Exercise: Reproduce the whole of the data exactly.

Given data:
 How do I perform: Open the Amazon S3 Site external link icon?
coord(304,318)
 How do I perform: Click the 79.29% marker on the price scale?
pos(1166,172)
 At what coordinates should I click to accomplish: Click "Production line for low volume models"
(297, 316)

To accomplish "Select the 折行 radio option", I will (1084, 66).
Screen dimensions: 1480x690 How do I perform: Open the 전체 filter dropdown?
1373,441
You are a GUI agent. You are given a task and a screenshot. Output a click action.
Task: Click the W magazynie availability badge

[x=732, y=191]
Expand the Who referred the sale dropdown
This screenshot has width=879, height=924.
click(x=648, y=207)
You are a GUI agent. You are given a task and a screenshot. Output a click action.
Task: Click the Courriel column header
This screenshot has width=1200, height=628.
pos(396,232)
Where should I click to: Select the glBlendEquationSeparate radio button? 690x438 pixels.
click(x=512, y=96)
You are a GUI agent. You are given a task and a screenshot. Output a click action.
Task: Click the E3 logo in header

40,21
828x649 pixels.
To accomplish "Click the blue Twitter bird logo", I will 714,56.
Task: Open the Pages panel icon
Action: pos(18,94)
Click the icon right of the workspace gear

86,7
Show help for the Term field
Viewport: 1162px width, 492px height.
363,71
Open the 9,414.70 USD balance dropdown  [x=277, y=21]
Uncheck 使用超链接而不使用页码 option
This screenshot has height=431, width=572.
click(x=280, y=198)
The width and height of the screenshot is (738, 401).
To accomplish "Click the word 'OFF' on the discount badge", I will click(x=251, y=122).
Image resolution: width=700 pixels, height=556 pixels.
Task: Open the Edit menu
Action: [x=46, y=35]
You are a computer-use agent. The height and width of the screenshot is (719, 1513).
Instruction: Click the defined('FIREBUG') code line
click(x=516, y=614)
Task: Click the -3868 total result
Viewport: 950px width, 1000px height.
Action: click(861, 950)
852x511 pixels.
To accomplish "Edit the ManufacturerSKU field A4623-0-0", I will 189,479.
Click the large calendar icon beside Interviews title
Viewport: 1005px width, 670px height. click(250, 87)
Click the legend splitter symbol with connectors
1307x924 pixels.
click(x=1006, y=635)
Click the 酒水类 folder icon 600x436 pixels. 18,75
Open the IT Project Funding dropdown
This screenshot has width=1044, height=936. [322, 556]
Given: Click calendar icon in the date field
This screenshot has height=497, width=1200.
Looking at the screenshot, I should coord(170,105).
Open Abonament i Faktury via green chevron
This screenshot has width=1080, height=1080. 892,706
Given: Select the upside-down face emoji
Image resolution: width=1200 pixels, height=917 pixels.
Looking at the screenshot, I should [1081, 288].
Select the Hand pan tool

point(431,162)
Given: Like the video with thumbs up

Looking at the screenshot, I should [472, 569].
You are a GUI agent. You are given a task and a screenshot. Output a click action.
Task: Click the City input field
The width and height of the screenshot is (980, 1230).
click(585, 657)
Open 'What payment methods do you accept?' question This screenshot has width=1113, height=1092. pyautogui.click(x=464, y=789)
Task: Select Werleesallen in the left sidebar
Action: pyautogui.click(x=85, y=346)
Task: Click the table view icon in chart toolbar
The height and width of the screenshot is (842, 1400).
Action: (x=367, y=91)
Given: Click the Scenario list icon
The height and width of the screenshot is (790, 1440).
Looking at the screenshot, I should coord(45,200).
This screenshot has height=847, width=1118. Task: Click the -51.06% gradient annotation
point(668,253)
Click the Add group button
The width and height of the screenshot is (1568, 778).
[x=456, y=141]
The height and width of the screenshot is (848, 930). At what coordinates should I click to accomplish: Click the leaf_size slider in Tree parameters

Response area:
 How do I perform: Open the Amazon S3 Site external link icon?
coord(304,318)
 How do I perform: Click the 79.29% marker on the price scale?
pos(1166,172)
 At what coordinates should I click to accomplish: Click "Production line for low volume models"
(297, 316)

To accomplish "Select the 折行 radio option", I will (1084, 66).
Screen dimensions: 1480x690 How do I perform: Open the 전체 filter dropdown?
1373,441
You are a GUI agent. You are given a task and a screenshot. Output a click action.
Task: Click the W magazynie availability badge

[x=732, y=191]
Expand the Who referred the sale dropdown
This screenshot has width=879, height=924.
click(x=648, y=207)
You are a GUI agent. You are given a task and a screenshot. Output a click action.
Task: Click the Courriel column header
This screenshot has width=1200, height=628.
pos(396,232)
Where should I click to: Select the glBlendEquationSeparate radio button? 690x438 pixels.
click(x=512, y=96)
You are a GUI agent. You are given a task and a screenshot. Output a click action.
Task: Click the E3 logo in header

40,21
828x649 pixels.
To accomplish "Click the blue Twitter bird logo", I will 714,56.
Task: Open the Pages panel icon
Action: pos(18,94)
Click the icon right of the workspace gear

86,7
Show help for the Term field
Viewport: 1162px width, 492px height.
363,71
Open the 9,414.70 USD balance dropdown  [x=277, y=21]
Uncheck 使用超链接而不使用页码 option
This screenshot has height=431, width=572.
click(x=280, y=198)
The width and height of the screenshot is (738, 401).
To accomplish "Click the word 'OFF' on the discount badge", I will click(x=251, y=122).
Image resolution: width=700 pixels, height=556 pixels.
Task: Open the Edit menu
Action: [x=46, y=35]
You are a computer-use agent. The height and width of the screenshot is (719, 1513).
Instruction: Click the defined('FIREBUG') code line
click(x=516, y=614)
Task: Click the -3868 total result
Viewport: 950px width, 1000px height.
Action: click(861, 950)
852x511 pixels.
To accomplish "Edit the ManufacturerSKU field A4623-0-0", I will 189,479.
Click the large calendar icon beside Interviews title
Viewport: 1005px width, 670px height. click(250, 87)
Click the legend splitter symbol with connectors
1307x924 pixels.
click(x=1006, y=635)
Click the 酒水类 folder icon 600x436 pixels. 18,75
Open the IT Project Funding dropdown
This screenshot has width=1044, height=936. [322, 556]
Given: Click calendar icon in the date field
This screenshot has height=497, width=1200.
Looking at the screenshot, I should coord(170,105).
Open Abonament i Faktury via green chevron
This screenshot has width=1080, height=1080. 892,706
Given: Select the upside-down face emoji
Image resolution: width=1200 pixels, height=917 pixels.
Looking at the screenshot, I should [1081, 288].
Select the Hand pan tool

point(431,162)
Given: Like the video with thumbs up

Looking at the screenshot, I should [472, 569].
You are a GUI agent. You are given a task and a screenshot. Output a click action.
Task: Click the City input field
The width and height of the screenshot is (980, 1230).
click(585, 657)
Open 'What payment methods do you accept?' question This screenshot has width=1113, height=1092. pyautogui.click(x=464, y=789)
Task: Select Werleesallen in the left sidebar
Action: pyautogui.click(x=85, y=346)
Task: Click the table view icon in chart toolbar
The height and width of the screenshot is (842, 1400).
Action: (x=367, y=91)
Given: Click the Scenario list icon
The height and width of the screenshot is (790, 1440).
Looking at the screenshot, I should coord(45,200).
This screenshot has height=847, width=1118. Task: Click the -51.06% gradient annotation
point(668,253)
Click the Add group button
The width and height of the screenshot is (1568, 778).
[x=456, y=141]
The height and width of the screenshot is (848, 930). At what coordinates should I click to accomplish: Click the leaf_size slider in Tree parameters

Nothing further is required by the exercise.